Sandrine Piau initially made her name by working with William Christie in the field of Baroque music. Today, she commands a formidably wide-ranging repertoire, embracing operatic roles from Mozart to Poulenc and from Debussy to Britten. She also takes pleasure in solo recitals, and as a singer of both French and German repertoire, Piau has performed at the Théâtre des Bouffes du Nord in Paris, The Wigmore Hall in London, and Carnegie Hall in New York. She was awarded the “Chevalier de l’Ordre des Arts et des Lettres” from the French Ministry of Culture and received the 2009 “Opera Singer of the Year” award at Les Victoires de la Musique awards.
Sandrine Piau Performs Rameau’s “L’Air de la Folie”
The Beginning: Harp Lessons
Sandrine Piau was born on 5 June 1965 in Issy-les-Moulineaux, Paris. She hailed from a music-loving family, and she loves to tell the story that her father took her to see Walt Disney’s The Aristocats as a little girl. Her favourite character turned out to be the Duchess, the elegant, beautiful, and ladylike Turkish Angora cat. Since the Dutchess is also a connoisseur of music, Sandrine asked her parents for harp lessons.
It was obvious that Sandrine had great musical aptitude, and at the age of 10, her parents enrolled her in France’s premier children’s chorus, La Maîtrise de Radio France. This venerable institution operates like a choir school, with the day split between regular academic work and musical activities. Sandrine remembers, “I became independent, taking the metro by myself, and with my best friend, went to see a host of shows. I loved the backstage smells at the Opéra Garnier as much as the music.”
Henri Duparc: La vie antérieure (Sandrine Piau, soprano; David Kadouch, piano)
At the Paris Conservatoire
Piau was accepted into the Paris Conservatoire at the age of 18, and she specialized in harp performance. She recalls, “It was the time that the composer Alain Louvier was the Director of the Conservatoire, so my world was the harp, and playing a lot of contemporary music.” To supplement her income, Piau sang in a choir with Philippe Herreweghe. “The choir was good, and it was good to be with people too.”
Herreweghe had two choirs, the Collegium Vocale in Ghent and the Chapelle Royale in Paris, and sometimes both choirs worked together on projects. Piau auditioned to sing Bach with Herreweghe, but he told her that her voice was too romantic. “So I sang Bruckner, Reger and Mendelssohn for him, as a mezzo. One day, he discovered that I had more high notes than any other soprano in the choir, so I switched from mezzo to soprano. I still couldn’t sing Bach with him.”
Sandrine Piau Performs Mozart’s “Laudate Dominum”

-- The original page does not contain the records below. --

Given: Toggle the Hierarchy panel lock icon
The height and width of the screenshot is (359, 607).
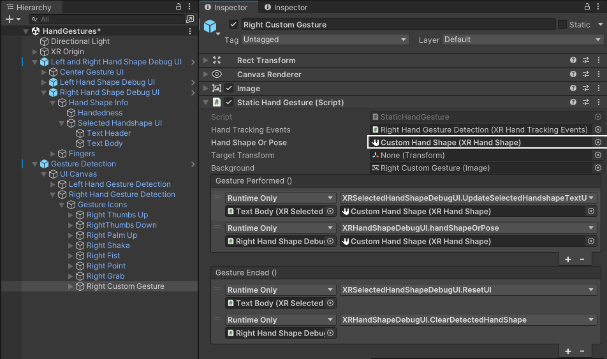Looking at the screenshot, I should (x=179, y=7).
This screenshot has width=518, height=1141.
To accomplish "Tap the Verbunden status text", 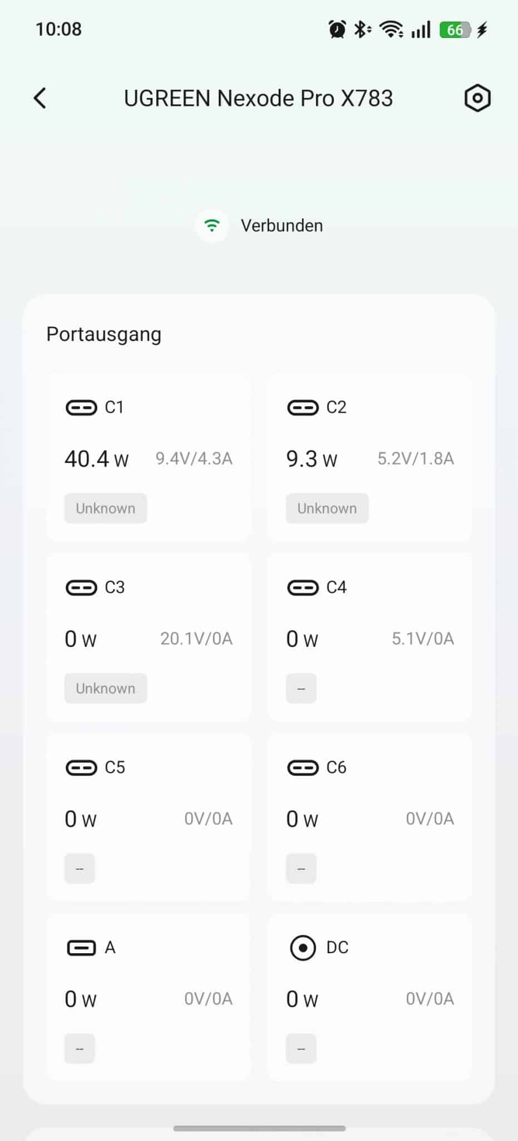I will [282, 226].
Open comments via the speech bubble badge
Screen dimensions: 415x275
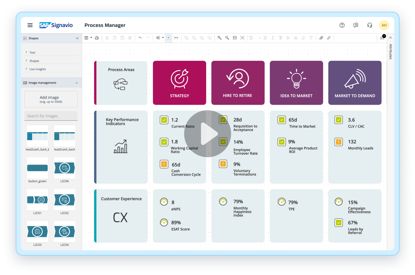click(382, 38)
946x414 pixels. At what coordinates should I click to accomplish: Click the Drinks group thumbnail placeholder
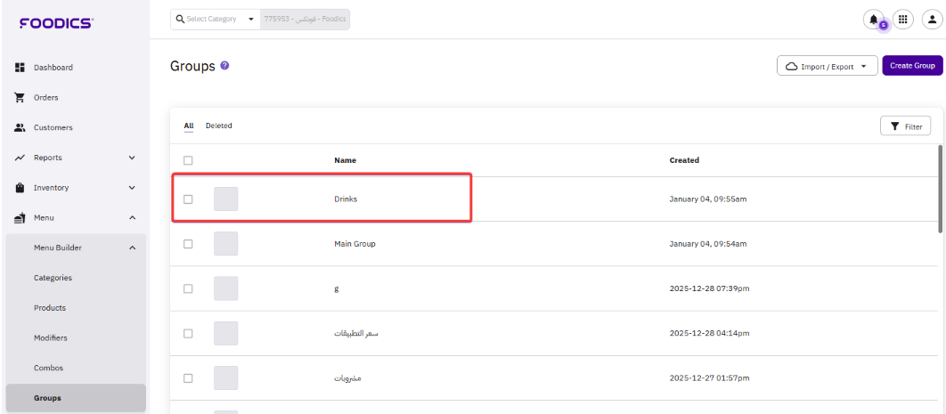pyautogui.click(x=225, y=199)
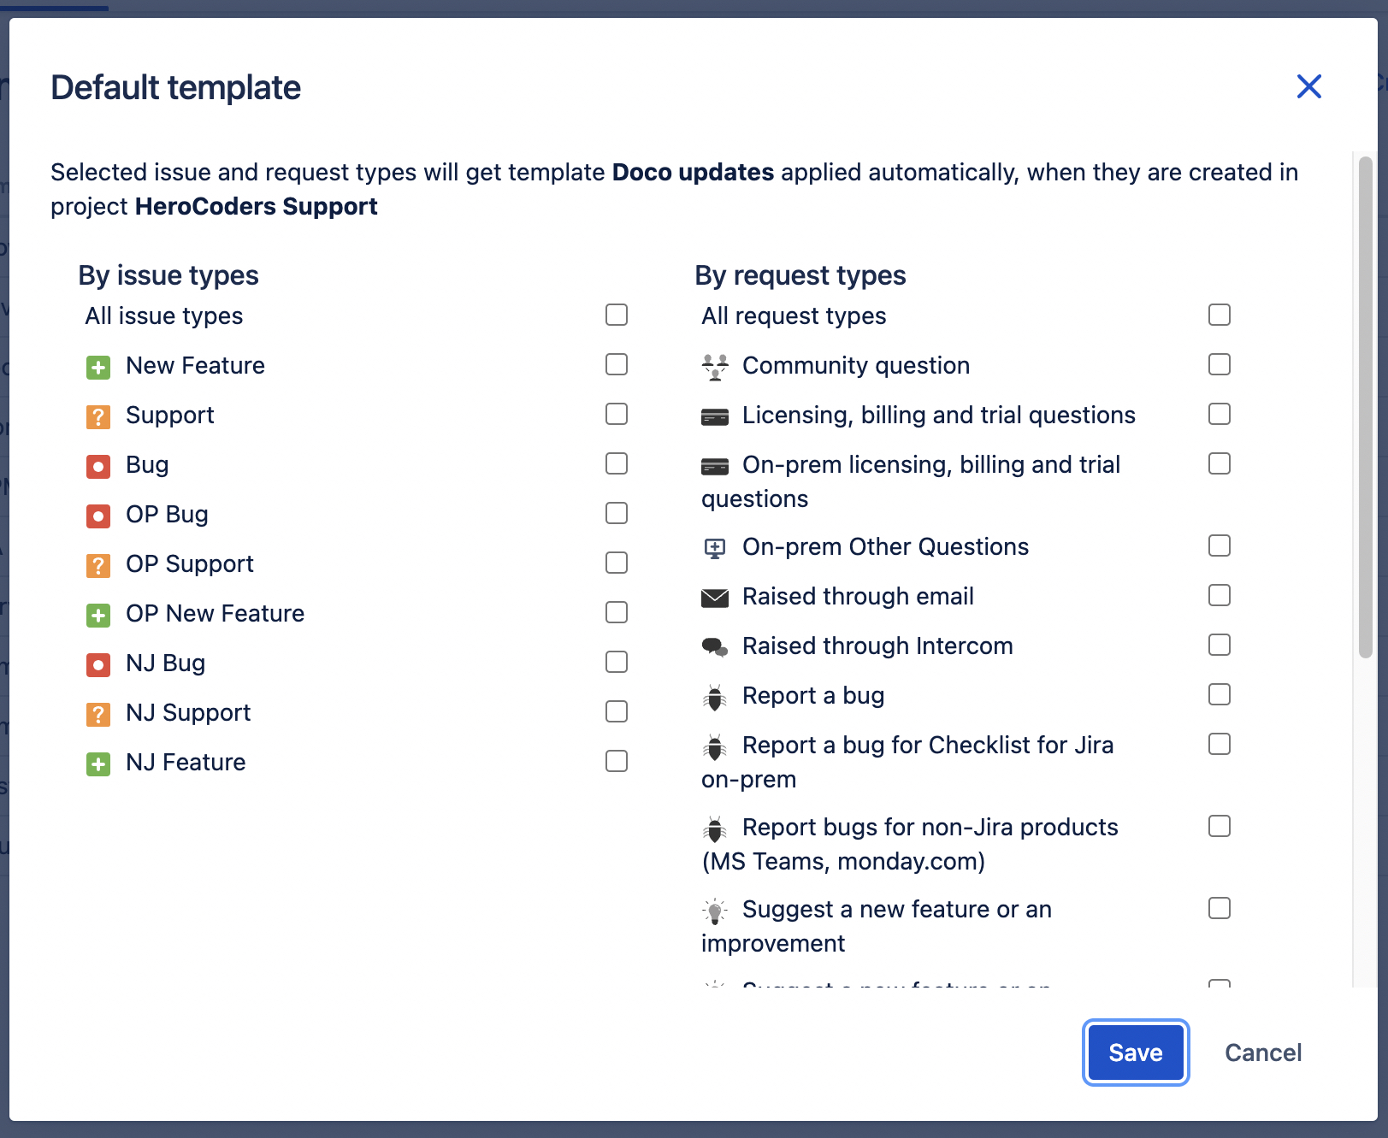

Studying and Working With William Christie
After studying harp for two years, Piau decided to take a class with period-performance pioneer William Christie. His class was called “Interprétation de La Musique Vocale Ancienne,” and it was all rather mysterious. “I was a specialist in modern and contemporary music as a harp player. Suddenly, this was a jump back by two centuries. It was music so exciting and so modern.”
Christie told her, “if you leave the harp behind, you will be a singer with me.” Piau hesitated as she’d been playing the harp seriously for years and because period-performance was still a fringe activity. Piau remembered how people used to say, “as a singer, if you can’t do anything else, you can sing baroque music and operetta.”
Richard Strauss: 4 Letzte Lieder (4 Last Songs), TrV 296 (Sandrine Piau, soprano; Orchestre Victor Hugo Franche-Comté; Jean-Francois Verdier, cond.)
Leaving the Valley of Tears
Eventually, Piau escaped the valley of tears as an under-employed harpist and stepped into the world of baroque opera. As she explained, “I switched from my 47 harp strings to two vocal chords.” Working with Christie wasn’t easy, and they had some spectacular arguments. “It was like Taylor and Burton in Who’s Afraid of Virginia Woolf.” Piau soon appeared in Christie’s productions at the Festival d’Aix-en-Provence: Purcell’s Fairy Queen (1989), Rameau’s Les Indes galantes (1990) and Castor et Pollux (1991).
As Piau matured as a singer, she picked up a record contract, and things opened up. “Everything was possible. France was a privileged place to live with baroque music, and you didn’t need an agent or go to auditions. The conductors came to each other’s concerts, so if they liked you, they’d say, come sing with me.” Of course, Piau has gone well beyond a baroque specialisation, but she still fondly recalls her early days of musical discovery.